= Ovsey Driz =

Soviet poet writing in Yiddish (1908–1971)

Ovsey Ovseyevich Driz, birth name Yehoshua "Shike" Driz (יהושע (שיקֶה) דְריז) (1908–1971) was a Soviet poet of Ukrainian Jewish origin, known for poems written in Yiddish and Russian. His Russian poems are usually translations from Yiddish. During 1960s–1980s, as Ovsey Driz, he was particularly famous in the Soviet Union for his children's poems, published in 55 children's books. Several animated films uses Driz's poems.

==Biography==
Shike Dris started writing in Yiddish by the end of 1920s. Initially he was publishing in Yiddish magazines, and two books of his collections of poems were published. His poems continued to be published in magazines until the infamous year of 1948, the year of the Case of the Jewish Anti-Fascist Committee. In 1934 he enlisted into the Soviet Border Troops and demobilized in 1947, after World War II. Probably for this reason he was off the radar at the height of the Stalinist repression of Jewish intellectuals. In 1961, the Jews were permitted to have their magazine Sovetish Heymland ("Soviet Homeland"), and Driz started publishing there.

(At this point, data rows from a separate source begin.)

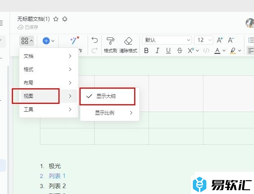Open the font size 12 dropdown

204,40
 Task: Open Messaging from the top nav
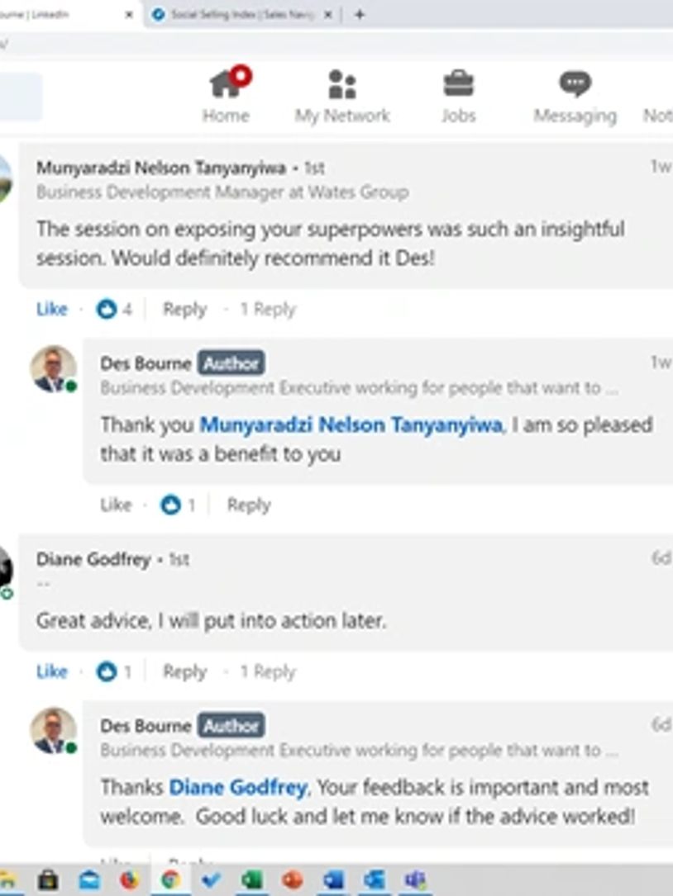575,96
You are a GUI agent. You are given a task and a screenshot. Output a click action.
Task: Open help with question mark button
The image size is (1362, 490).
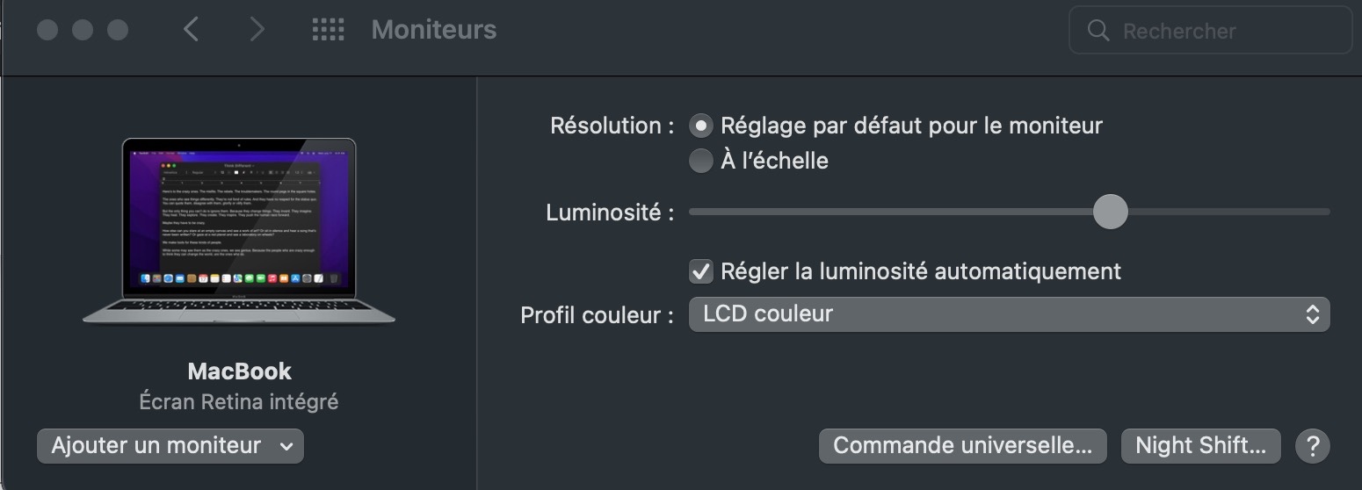(x=1312, y=446)
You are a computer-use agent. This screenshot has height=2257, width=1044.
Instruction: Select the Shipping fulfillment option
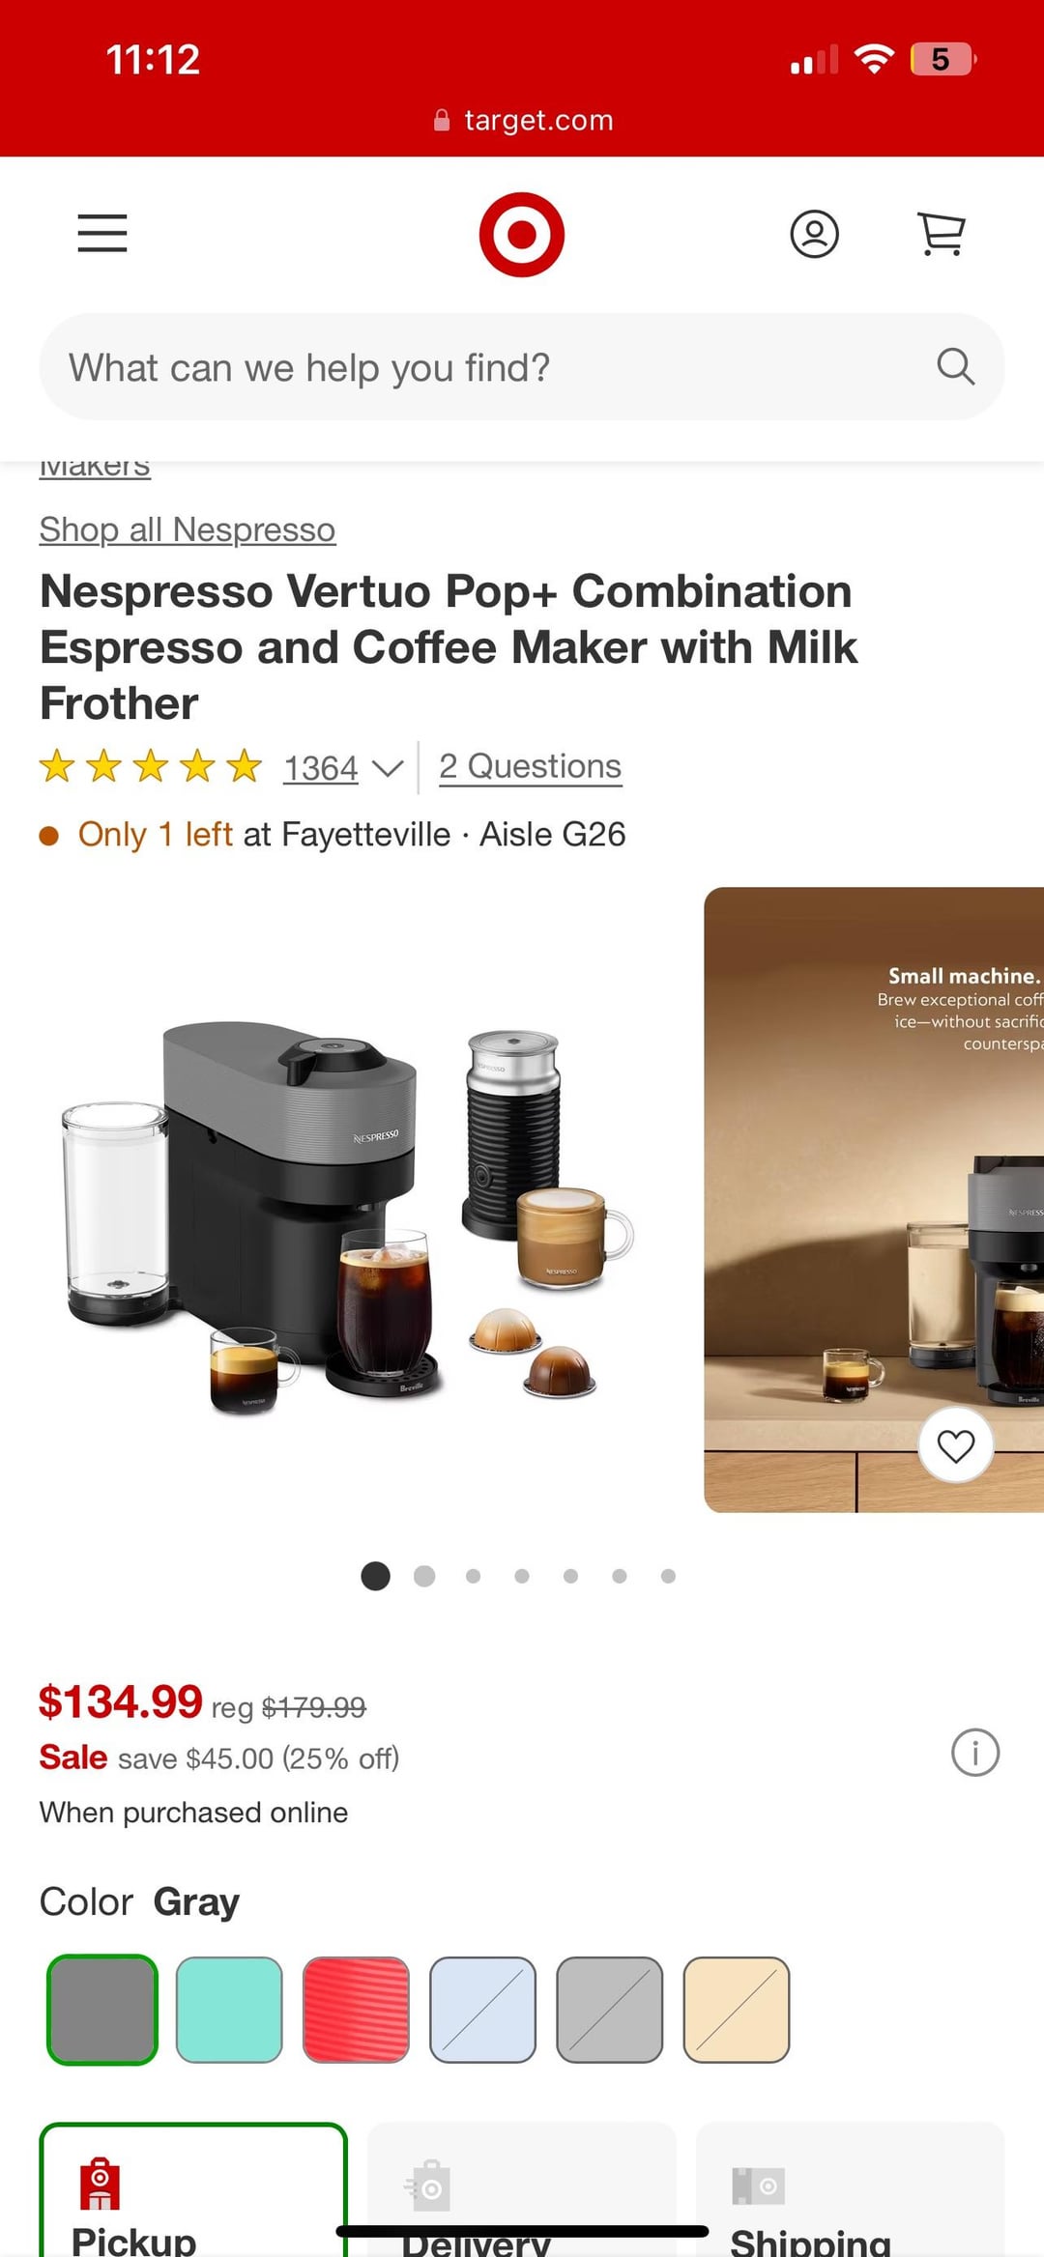(851, 2189)
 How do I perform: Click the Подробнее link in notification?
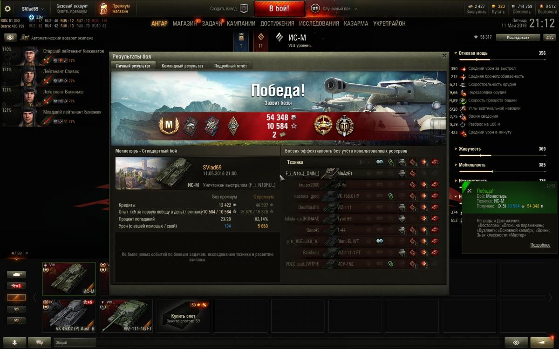[540, 245]
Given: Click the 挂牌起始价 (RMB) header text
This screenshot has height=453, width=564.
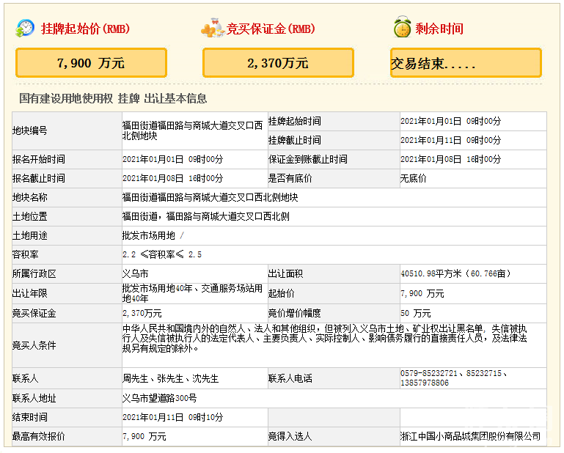Looking at the screenshot, I should coord(85,29).
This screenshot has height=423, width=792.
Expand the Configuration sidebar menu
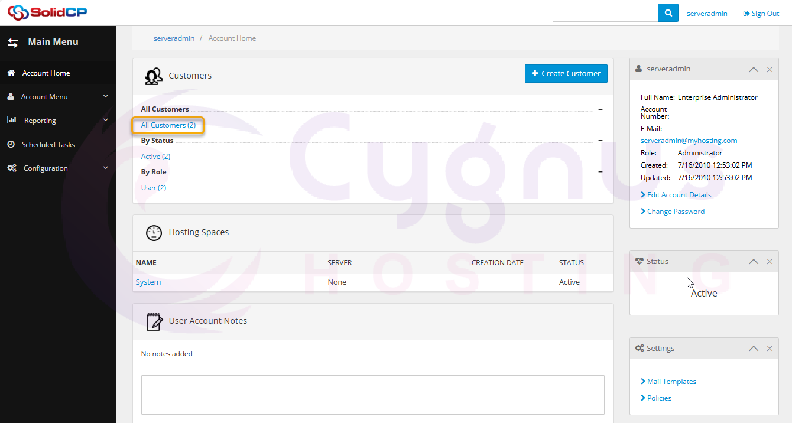(x=58, y=168)
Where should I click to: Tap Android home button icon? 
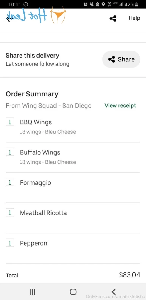(73, 292)
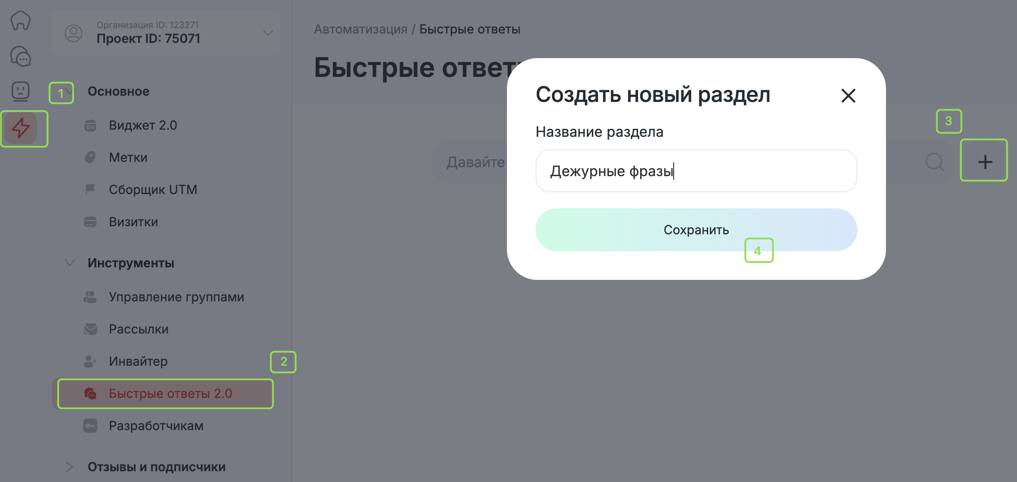Collapse the Инструменты section
This screenshot has height=482, width=1017.
(70, 263)
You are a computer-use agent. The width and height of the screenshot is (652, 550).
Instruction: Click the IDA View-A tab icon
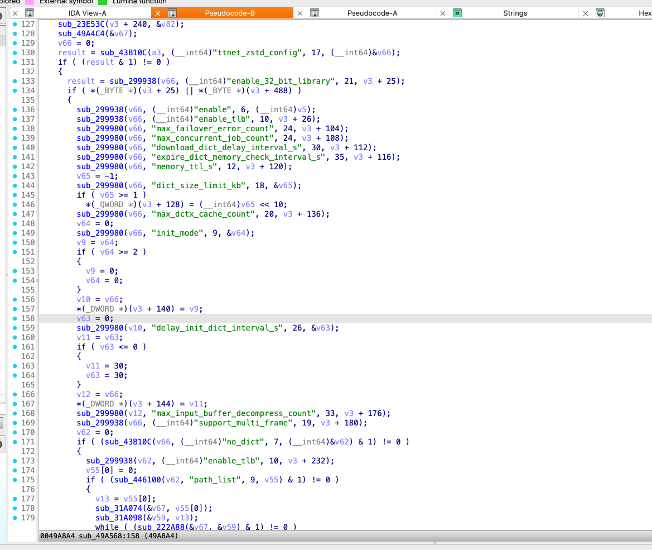[x=30, y=13]
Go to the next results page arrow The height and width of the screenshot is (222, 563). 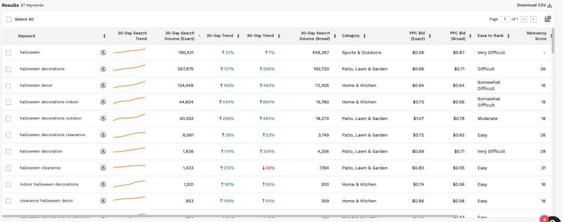pos(533,19)
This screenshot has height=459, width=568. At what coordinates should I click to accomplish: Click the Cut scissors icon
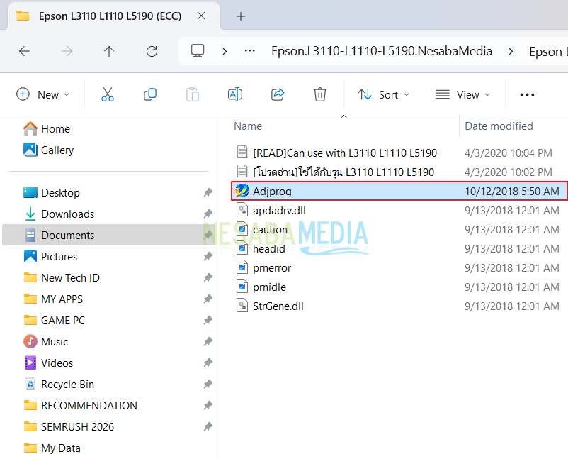(x=108, y=94)
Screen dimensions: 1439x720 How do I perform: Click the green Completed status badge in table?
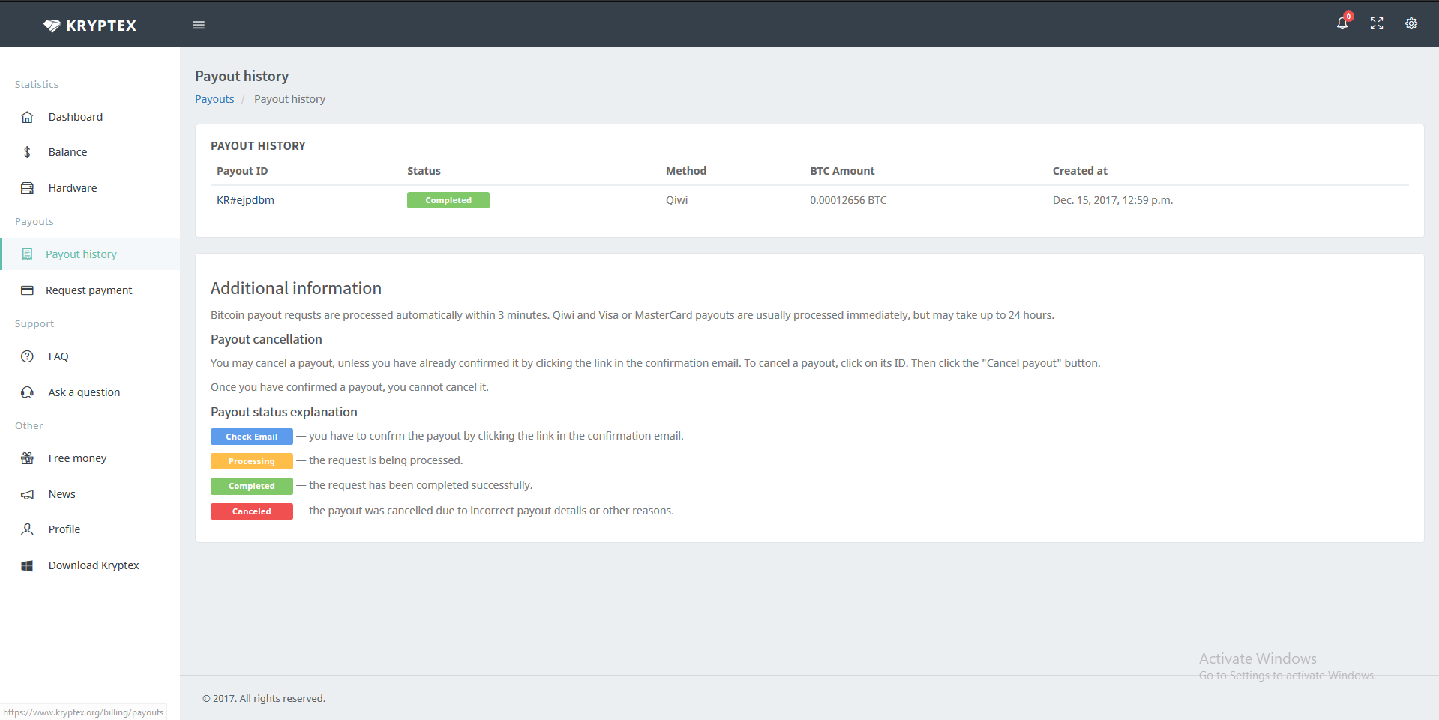[448, 200]
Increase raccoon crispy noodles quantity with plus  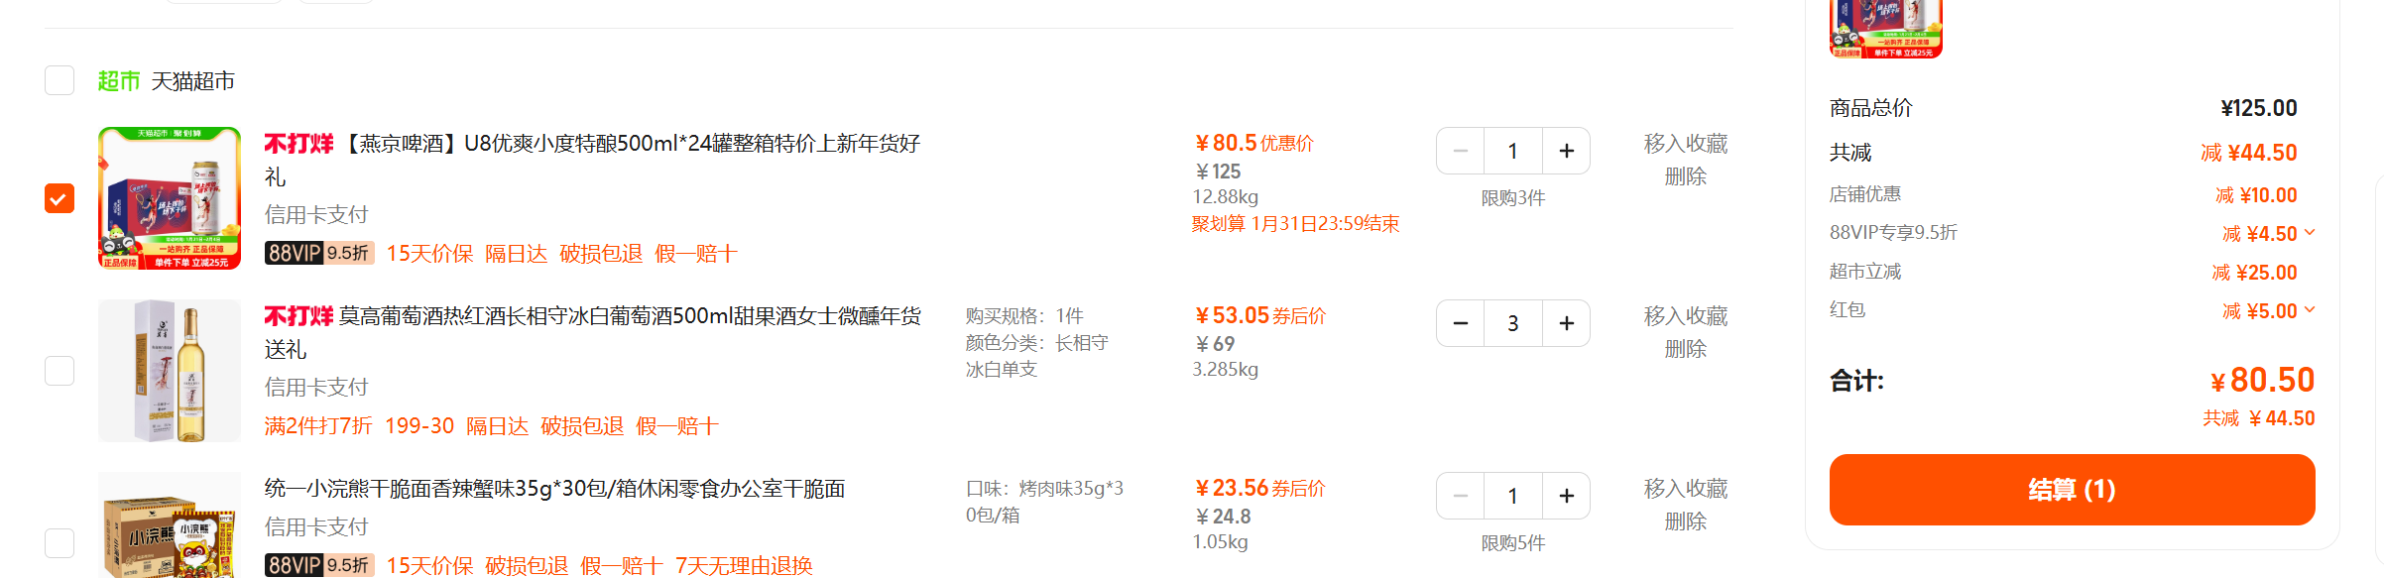pyautogui.click(x=1566, y=496)
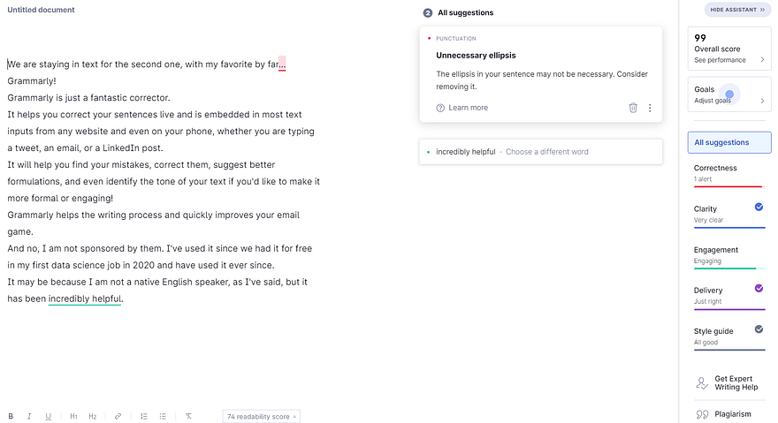Select the All suggestions tab

[x=729, y=142]
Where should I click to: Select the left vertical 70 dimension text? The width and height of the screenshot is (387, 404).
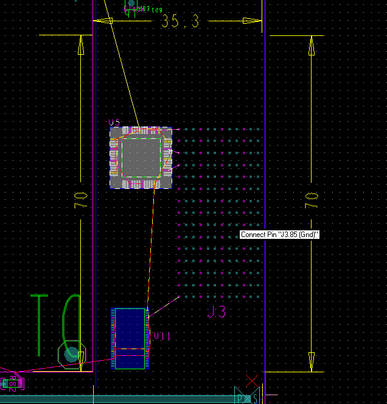tap(81, 201)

During the hiatus he took odd menial jobs, including the job of a lapidarist, cutting sculptures in workshops of the USSR Art Fund. For the latter he was chastised by the bureaucrats of the Union of Soviet Writers, who wrote a letter to Khrushchev complaining about the unproportionally high numbers of Jewish members of the Union, in which Driz was given as an example of a person who is not even a writer, yet a member.